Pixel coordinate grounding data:
◆ ◆ ◆ ◆ ◆ ◆ ◆

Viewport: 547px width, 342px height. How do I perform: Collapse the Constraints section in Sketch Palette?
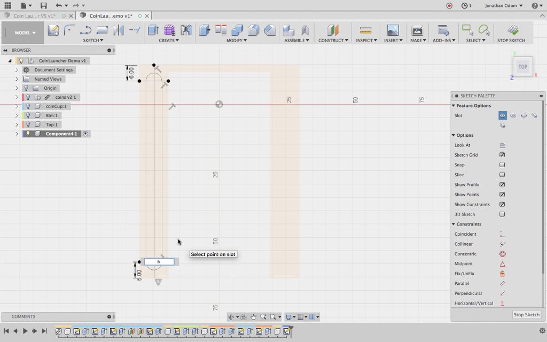tap(454, 224)
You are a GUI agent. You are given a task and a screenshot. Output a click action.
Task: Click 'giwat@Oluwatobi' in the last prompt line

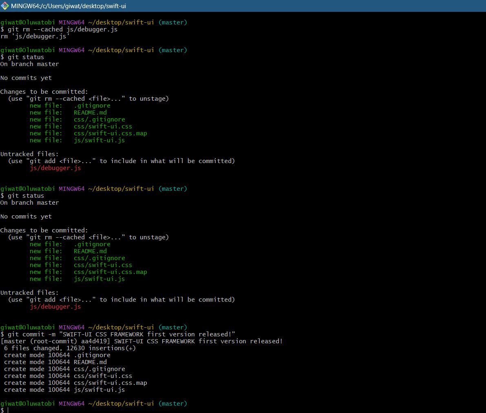click(28, 404)
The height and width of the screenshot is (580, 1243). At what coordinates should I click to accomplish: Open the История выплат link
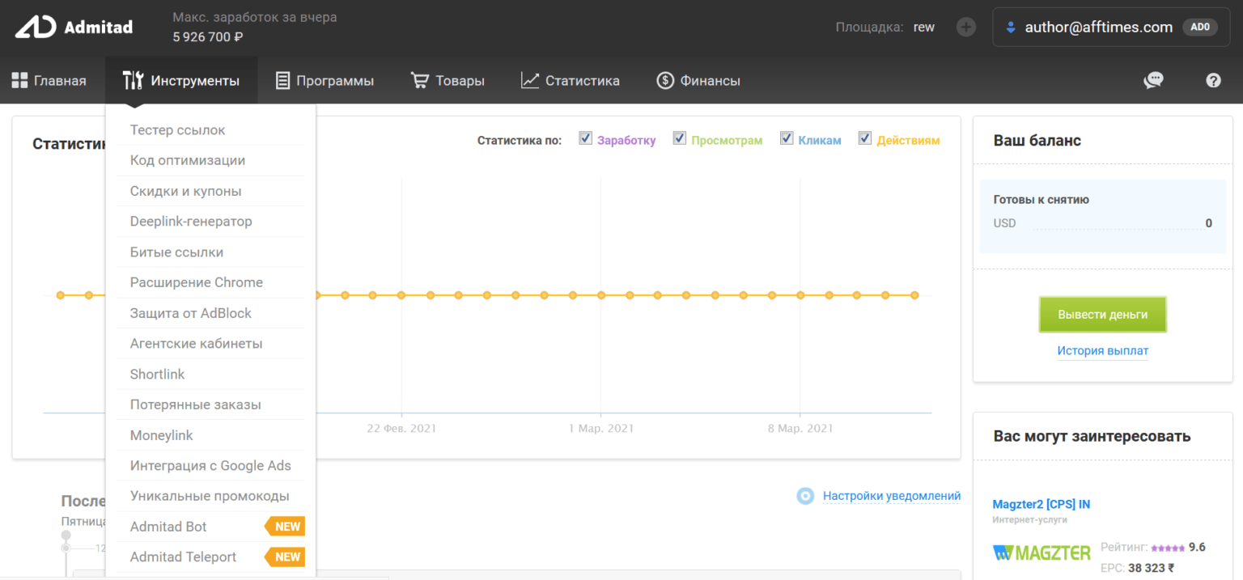click(x=1102, y=351)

◆ ◆ ◆ ◆ ◆ ◆ ◆

**TASK ITEM**: Reproduce the lines above letter for letter. The pictures stay behind.

**SOLUTION**:
Viewport: 547px width, 342px height. How do I perform: Collapse the Constraints section in Sketch Palette?
tap(454, 224)
You are a GUI agent. You are given a task and a screenshot. Output a click action.
Task: Click 'giwat@Oluwatobi' in the last prompt line

click(28, 404)
The height and width of the screenshot is (580, 1243). At what coordinates should I click to accomplish: Open the История выплат link
click(x=1102, y=351)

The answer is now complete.